EXERCISE DATA
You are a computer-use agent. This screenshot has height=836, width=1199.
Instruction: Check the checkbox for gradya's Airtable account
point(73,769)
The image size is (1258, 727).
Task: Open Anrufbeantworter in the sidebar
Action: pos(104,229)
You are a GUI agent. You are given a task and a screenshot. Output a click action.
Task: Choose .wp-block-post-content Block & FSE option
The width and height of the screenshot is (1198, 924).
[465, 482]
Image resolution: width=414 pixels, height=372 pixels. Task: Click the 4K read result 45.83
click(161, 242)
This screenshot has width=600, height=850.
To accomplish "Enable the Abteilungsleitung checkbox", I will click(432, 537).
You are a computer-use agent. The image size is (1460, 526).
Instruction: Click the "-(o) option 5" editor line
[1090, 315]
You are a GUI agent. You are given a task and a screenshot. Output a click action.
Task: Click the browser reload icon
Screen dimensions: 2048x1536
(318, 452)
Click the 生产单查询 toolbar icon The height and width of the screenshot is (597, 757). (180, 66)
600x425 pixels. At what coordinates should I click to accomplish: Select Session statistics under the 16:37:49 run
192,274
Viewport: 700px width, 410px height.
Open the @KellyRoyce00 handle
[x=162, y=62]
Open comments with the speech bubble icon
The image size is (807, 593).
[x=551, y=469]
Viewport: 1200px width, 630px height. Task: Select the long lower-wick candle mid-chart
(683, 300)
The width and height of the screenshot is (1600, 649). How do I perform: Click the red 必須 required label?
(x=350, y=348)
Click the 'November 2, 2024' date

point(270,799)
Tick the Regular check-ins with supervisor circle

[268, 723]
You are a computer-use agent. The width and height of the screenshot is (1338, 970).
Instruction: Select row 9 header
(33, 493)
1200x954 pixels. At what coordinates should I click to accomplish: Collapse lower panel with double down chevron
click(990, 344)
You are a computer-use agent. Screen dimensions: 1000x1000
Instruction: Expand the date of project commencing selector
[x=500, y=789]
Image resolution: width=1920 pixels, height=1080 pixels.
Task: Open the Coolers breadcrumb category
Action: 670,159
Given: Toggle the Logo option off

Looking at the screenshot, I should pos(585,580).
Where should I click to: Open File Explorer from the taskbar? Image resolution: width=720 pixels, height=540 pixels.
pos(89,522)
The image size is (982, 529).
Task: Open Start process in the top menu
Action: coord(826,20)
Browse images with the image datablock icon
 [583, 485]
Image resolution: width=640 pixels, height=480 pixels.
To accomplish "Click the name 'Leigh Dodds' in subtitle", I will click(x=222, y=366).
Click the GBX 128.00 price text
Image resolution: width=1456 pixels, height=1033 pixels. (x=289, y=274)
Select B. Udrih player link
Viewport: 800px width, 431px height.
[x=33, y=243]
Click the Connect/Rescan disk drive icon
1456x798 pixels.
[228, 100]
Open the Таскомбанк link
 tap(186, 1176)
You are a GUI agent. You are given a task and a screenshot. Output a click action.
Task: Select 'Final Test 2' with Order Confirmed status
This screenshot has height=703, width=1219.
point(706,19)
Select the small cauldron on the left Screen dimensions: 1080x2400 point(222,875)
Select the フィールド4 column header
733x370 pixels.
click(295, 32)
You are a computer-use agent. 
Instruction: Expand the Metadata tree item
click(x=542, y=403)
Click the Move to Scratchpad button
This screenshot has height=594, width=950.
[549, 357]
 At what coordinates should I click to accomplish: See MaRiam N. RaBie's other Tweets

EXERCISE
Give again, word for word, every line of the listing above from the one with "This screenshot has width=600, height=850." to the one with "Click the 生产单查询", both inclusive, and nothing beyond them.

THE COMPLETED TASK
This screenshot has width=600, height=850.
To accomplish "Enable the Abteilungsleitung checkbox", I will click(432, 537).
You are a computer-use agent. The image size is (1460, 526).
Instruction: Click the "-(o) option 5" editor line
[1090, 315]
You are a GUI agent. You are given a task and a screenshot. Output a click action.
Task: Click the browser reload icon
Screen dimensions: 2048x1536
(318, 452)
Click the 生产单查询 toolbar icon The height and width of the screenshot is (597, 757). (180, 66)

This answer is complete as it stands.